[start of PROVIDED RECORDS]

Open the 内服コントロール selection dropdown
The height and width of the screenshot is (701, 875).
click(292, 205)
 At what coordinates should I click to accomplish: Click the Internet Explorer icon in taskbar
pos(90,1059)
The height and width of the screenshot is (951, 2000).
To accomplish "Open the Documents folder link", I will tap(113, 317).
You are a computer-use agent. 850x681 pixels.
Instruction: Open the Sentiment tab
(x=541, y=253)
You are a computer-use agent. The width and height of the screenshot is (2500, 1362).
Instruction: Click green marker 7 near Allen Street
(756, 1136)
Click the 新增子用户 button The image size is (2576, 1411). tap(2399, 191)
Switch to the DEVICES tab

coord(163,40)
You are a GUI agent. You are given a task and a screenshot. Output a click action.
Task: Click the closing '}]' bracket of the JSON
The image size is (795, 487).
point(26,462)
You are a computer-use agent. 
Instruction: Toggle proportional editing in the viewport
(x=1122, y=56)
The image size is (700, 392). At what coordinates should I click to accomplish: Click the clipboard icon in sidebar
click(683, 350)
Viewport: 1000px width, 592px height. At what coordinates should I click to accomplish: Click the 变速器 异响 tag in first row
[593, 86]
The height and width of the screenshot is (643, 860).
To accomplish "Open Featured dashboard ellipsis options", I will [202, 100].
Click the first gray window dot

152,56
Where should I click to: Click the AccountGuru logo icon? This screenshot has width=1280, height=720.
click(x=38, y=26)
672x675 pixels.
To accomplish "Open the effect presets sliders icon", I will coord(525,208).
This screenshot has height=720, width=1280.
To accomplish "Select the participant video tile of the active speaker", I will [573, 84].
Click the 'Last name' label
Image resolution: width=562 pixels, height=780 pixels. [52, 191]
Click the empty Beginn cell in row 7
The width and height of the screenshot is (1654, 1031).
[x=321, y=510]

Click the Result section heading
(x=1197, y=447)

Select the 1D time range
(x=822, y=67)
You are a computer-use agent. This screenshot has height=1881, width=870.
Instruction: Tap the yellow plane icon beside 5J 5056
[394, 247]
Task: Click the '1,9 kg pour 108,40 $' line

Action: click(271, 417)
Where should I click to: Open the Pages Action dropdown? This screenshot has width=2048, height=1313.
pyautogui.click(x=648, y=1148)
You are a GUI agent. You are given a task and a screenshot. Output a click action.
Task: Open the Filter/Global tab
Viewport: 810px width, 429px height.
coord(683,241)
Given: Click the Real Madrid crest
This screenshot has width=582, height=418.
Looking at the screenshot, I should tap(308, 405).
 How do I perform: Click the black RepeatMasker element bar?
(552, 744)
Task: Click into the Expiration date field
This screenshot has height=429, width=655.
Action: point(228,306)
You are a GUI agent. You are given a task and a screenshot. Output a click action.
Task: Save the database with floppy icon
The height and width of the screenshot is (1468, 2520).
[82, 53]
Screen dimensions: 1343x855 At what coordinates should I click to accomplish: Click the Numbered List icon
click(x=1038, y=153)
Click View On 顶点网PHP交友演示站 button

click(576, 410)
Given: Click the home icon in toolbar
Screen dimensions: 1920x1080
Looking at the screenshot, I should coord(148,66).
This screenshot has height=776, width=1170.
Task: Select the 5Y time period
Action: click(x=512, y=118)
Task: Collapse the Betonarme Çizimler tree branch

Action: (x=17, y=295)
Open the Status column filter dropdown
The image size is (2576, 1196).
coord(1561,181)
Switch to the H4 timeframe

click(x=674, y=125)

[end of PROVIDED RECORDS]

INSTRUCTION =
Copy out the listing lines word for word, from the line containing "icon in taskbar" through the line containing "will tap(113, 317).", including both of those lines.

EXERCISE OUTPUT =
 At what coordinates should I click to accomplish: Click the Internet Explorer icon in taskbar
pos(90,1059)
The height and width of the screenshot is (951, 2000).
To accomplish "Open the Documents folder link", I will tap(113, 317).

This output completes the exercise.